Seorang lelaki menghampiri Mrs. Smith.
"Berapa harga cermin itu?"
katanya sambil menunjuk cermin tak terpakai tadi. Mrs. Smith tercengang.
"Wah, saya sendiri tidak berharap akan menjual cermin itu. Apakah Anda
sungguh ingin membelinya?" katanya.
"Ya, tentu saja. Kondisinya masih sangat
bagus." jawab pria itu. Mrs. Smith tidak tahu berapa harga yang
pantas untuk
cermin jelek itu. Meskipun sangat mulus, namun baginya cermin itu tetaplah jelek
dan tidak berharga.

Setelah berpikir sejenak, Mrs. Smith berkata, "Hmm
... anda bisa membeli cermin itu untuk satu dolar."
Dengan wajah
berseri-seri, pria tadi mengeluarkan dompetnya, menarik selembar uang satu dolar
dan memberikannya kepada Mrs. Smith.

"Terima kasih," kata Mrs. Smith,
"Sekarang cermin itu jadi milik Anda. Apakah perlu dibungkus?"
"Oh, jika
boleh, saya ingin memeriksanya sebelum saya bawa pulang." jawab si pembeli..
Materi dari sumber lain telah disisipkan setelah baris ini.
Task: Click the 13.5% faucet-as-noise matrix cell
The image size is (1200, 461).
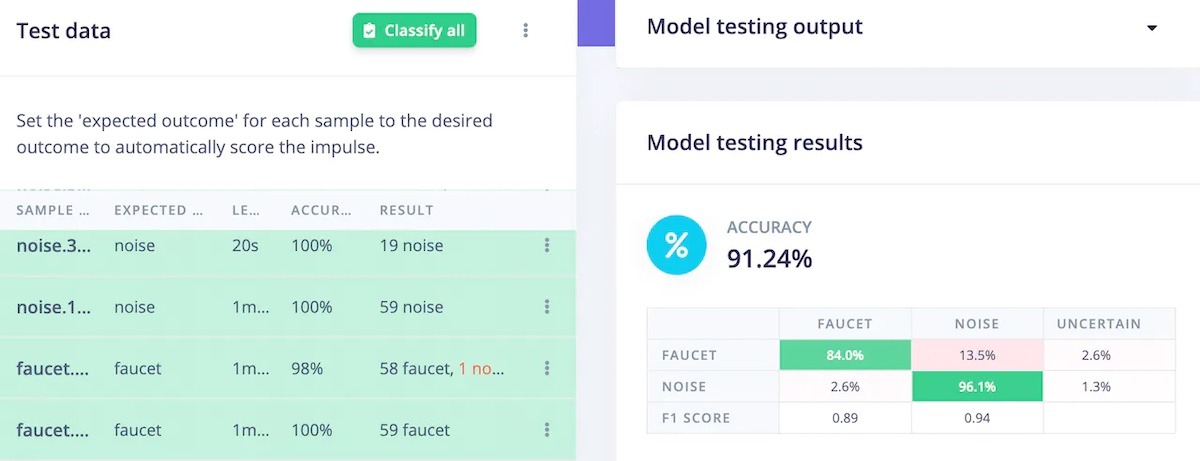Action: pos(976,355)
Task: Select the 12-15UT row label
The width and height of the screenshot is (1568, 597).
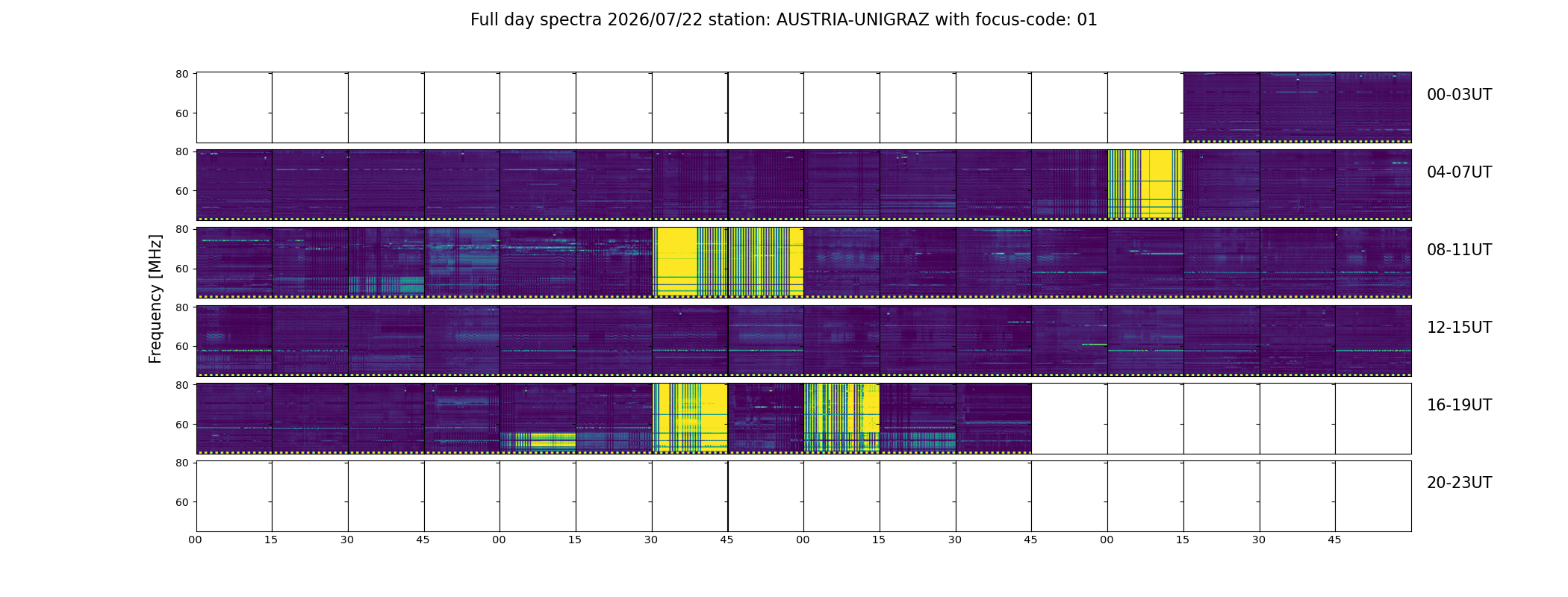Action: [x=1459, y=328]
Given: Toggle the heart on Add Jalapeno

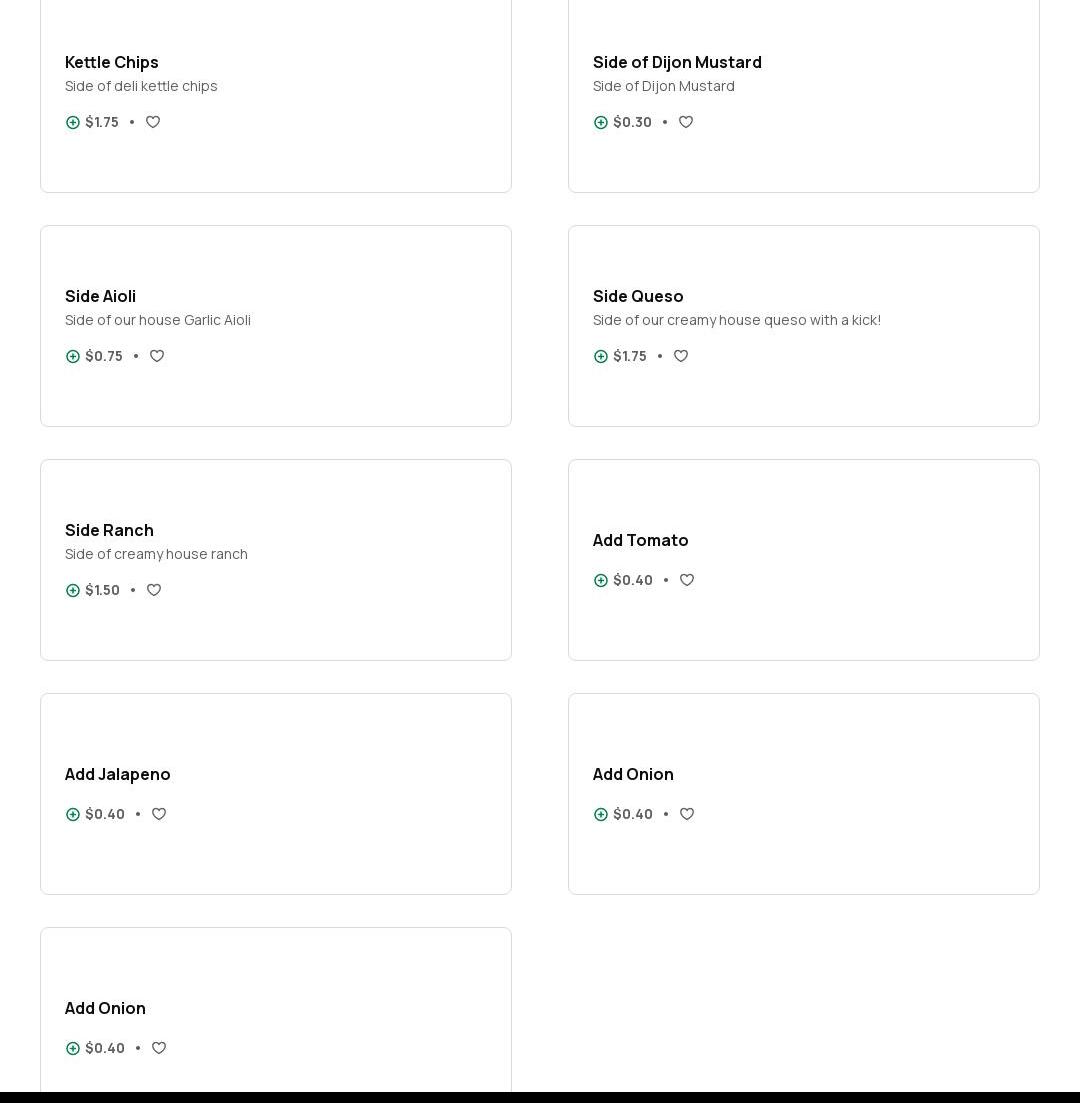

Mrs. Smith memberikan ijinnya, dan pria itu bergegas mengambil cerminnya
dan meletakkannya di atas meja di depan Mrs. Smith. Dia mulai mengupas pinggiran
bingkai cermin itu. Dengan satu tarikan dia melepaskan lapisan pelindungnya dan
muncullah warna keemasan dari baliknya.

Bingkai cermin itu ternyata
bercat emas yang sangat indah, dan warna biru aqua yang selama ini menutupinya
hanyalah warna dari lapisan pelindung bingkai itu!

"Ya, tepat seperti
yang saya duga! Terima kasih!" sorak pria itu dengan gembira. Mrs. Smith tidak
bisa
berkata-kata menyaksikan cermin indah itu dibawa pergi oleh pemilik
barunya, untuk mendapatkan tempat yang lebih pantas daripada loteng rumah yang
sempit dan berdebu.

Kisah ini menggambarkan bagaimana kita melihat hidup
kita. Terkadang kita merasa hidup kita membosankan, tidak seindah yang kita
inginkan. Kita melihat hidup kita berupa rangkaian rutinitas yang harus kita
jalani. Bangun pagi, pergi bekerja, pulang sore, tidur, bangun pagi, pegi
bekerja, pulang sore, tidur. Itu saja yang kita jalani setiap hari.

Sama
halnya dengan Mr. dan Mrs. Smith yang hanya melihat plastik pelapis dari bingkai
cermin mereka, sehingga mereka merasa cermin itu jelek dan tidak cocok digantung
di dinding. Padahal dibalik lapisan itu, ada warna emas yang indah.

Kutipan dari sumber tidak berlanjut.